Teddy sent her a valentine. He had made it himself. Daphne carried it in her handbag for days. It had never occurred to her to send valentines to the boys because they were too old for that now, and when Teddy sent her one anyway she cried. She had to keep remembering how sensitive and loving he was, her genius son of the secret journal, carefully disguised as a carefree Ail-American Boy. She was finding herself in tears often lately, having opened herself up to the vulnerability she had denied for so many years.
If she was friendless in the subu
rbs she had new friends in the city. Chris and Annabel, and Emily even though she and Emily hadn’t seen each other since Emily went back to California. And now Chris had invited her to a dinner party; without a date, without a husband, and with no utilitarian ulterior motive of finding her a new one. It was tonight, Friday, and Daphne had driven in instead of taking the train. All the guests would be coming directly from work, so the dress she was wearing would be suitable. She had brought makeup in her handbag, and prepared herself for the party in the employees’ ladies’ room at the gallery. It was a rather wretched little bathroom, and reminded her of the one at college, and that depressed her.…
That was the last time she had been unattached, and getting ready for a party or a dance had been an occasion filled with excitement and the promise of adventure. She had been so popular. She always met new men at parties then, and they took her to football games, and out dancing, and to other parties, where she met more men who pursued her. But tonight all she felt was relief that she didn’t have to go home yet, that there was somewhere to go where she wouldn’t be alone. She no longer expected anything particularly exciting at all, and that made her feel old.

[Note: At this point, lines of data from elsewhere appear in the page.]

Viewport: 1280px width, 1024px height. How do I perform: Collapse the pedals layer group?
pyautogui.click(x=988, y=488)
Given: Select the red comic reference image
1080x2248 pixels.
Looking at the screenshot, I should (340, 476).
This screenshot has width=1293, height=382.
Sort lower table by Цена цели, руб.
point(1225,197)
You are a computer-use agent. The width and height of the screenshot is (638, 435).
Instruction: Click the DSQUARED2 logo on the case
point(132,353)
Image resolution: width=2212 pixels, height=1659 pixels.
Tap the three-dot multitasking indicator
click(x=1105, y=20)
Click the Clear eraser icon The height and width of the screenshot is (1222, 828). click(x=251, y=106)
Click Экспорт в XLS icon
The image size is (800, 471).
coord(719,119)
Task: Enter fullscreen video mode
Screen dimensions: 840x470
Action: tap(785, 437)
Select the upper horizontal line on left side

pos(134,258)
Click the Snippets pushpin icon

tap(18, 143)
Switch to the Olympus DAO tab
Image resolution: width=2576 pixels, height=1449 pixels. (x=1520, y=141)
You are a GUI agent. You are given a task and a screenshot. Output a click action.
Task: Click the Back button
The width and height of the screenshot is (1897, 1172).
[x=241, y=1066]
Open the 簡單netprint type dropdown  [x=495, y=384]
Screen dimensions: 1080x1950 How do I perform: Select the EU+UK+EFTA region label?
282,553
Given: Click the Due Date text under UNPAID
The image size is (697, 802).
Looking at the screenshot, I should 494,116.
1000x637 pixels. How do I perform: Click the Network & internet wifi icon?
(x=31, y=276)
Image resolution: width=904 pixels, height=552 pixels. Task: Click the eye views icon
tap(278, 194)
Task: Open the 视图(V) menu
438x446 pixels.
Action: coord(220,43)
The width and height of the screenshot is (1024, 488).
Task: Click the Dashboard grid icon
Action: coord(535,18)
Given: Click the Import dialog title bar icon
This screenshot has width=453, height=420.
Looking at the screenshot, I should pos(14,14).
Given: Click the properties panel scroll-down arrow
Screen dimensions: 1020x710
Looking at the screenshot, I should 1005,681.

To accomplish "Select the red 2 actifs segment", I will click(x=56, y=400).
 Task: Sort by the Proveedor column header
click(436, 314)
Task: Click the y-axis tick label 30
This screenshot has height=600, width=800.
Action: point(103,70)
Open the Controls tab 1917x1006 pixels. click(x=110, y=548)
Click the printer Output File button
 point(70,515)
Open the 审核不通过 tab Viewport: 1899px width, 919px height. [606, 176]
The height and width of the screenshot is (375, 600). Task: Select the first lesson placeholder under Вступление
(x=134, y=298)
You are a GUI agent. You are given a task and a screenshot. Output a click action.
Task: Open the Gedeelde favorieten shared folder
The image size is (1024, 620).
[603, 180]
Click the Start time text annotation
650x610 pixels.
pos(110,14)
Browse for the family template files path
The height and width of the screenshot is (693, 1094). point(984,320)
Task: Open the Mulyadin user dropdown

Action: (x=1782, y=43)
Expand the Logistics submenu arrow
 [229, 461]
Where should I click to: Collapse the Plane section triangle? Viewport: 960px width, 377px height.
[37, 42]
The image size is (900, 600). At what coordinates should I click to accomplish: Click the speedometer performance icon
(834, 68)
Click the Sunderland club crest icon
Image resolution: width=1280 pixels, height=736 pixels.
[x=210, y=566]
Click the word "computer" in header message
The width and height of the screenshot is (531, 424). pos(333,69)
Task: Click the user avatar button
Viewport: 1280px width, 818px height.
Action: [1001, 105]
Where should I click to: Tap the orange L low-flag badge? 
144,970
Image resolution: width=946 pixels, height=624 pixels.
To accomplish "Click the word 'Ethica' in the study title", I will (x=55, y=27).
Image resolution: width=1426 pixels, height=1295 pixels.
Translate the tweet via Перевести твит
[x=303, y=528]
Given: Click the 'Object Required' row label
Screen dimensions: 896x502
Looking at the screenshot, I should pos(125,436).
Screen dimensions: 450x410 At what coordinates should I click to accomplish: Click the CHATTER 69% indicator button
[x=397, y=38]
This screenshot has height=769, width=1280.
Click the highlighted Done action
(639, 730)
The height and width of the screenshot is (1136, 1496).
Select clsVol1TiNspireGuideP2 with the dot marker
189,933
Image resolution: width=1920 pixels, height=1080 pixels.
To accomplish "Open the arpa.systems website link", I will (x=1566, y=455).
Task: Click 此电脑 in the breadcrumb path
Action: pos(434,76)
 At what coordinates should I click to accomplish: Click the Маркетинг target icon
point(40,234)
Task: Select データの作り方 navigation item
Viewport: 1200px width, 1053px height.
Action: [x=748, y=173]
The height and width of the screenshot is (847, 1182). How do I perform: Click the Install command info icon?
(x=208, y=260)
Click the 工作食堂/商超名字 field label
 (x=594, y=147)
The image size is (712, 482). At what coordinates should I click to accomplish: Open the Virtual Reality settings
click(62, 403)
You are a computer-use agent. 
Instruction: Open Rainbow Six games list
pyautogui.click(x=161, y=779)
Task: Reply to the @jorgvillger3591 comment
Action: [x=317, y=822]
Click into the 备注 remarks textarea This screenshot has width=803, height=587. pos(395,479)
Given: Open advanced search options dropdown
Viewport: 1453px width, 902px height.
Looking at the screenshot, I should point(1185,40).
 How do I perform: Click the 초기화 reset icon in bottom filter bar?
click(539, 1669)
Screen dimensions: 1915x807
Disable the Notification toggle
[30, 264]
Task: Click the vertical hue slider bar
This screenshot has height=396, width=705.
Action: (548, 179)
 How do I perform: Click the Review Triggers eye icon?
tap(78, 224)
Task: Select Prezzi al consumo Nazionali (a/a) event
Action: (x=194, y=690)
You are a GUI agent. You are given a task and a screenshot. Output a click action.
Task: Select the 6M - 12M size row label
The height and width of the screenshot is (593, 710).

Chris and Alexander lived in a very elegant Fifth Avenue building. Daphne hadn’t seen Alexander since college, as he hadn’t come to the reunion, but she recognized him right away. He was still extraordinarily handsome, perhaps more so. She had never really known him well at college, but she remembered he had always seemed so grumpy and gloomy; now he was urbane and charming. And he seemed very devoted to Chris. Their apartment was both attractive and comfortable. A uniformed maid opened the door and took Daphne’s coat, another offered her a drink and some small hot hors d’oeuvres. Chris took her around and introduced her to people. There were nine. Annabel was there, and Chris’s former diet doctor, Dr. Michael Fields; Chris and Alexander, two other couples, and herself. Nine. Somebody doesn’t have a date, Daphne thought, and it’s probably me.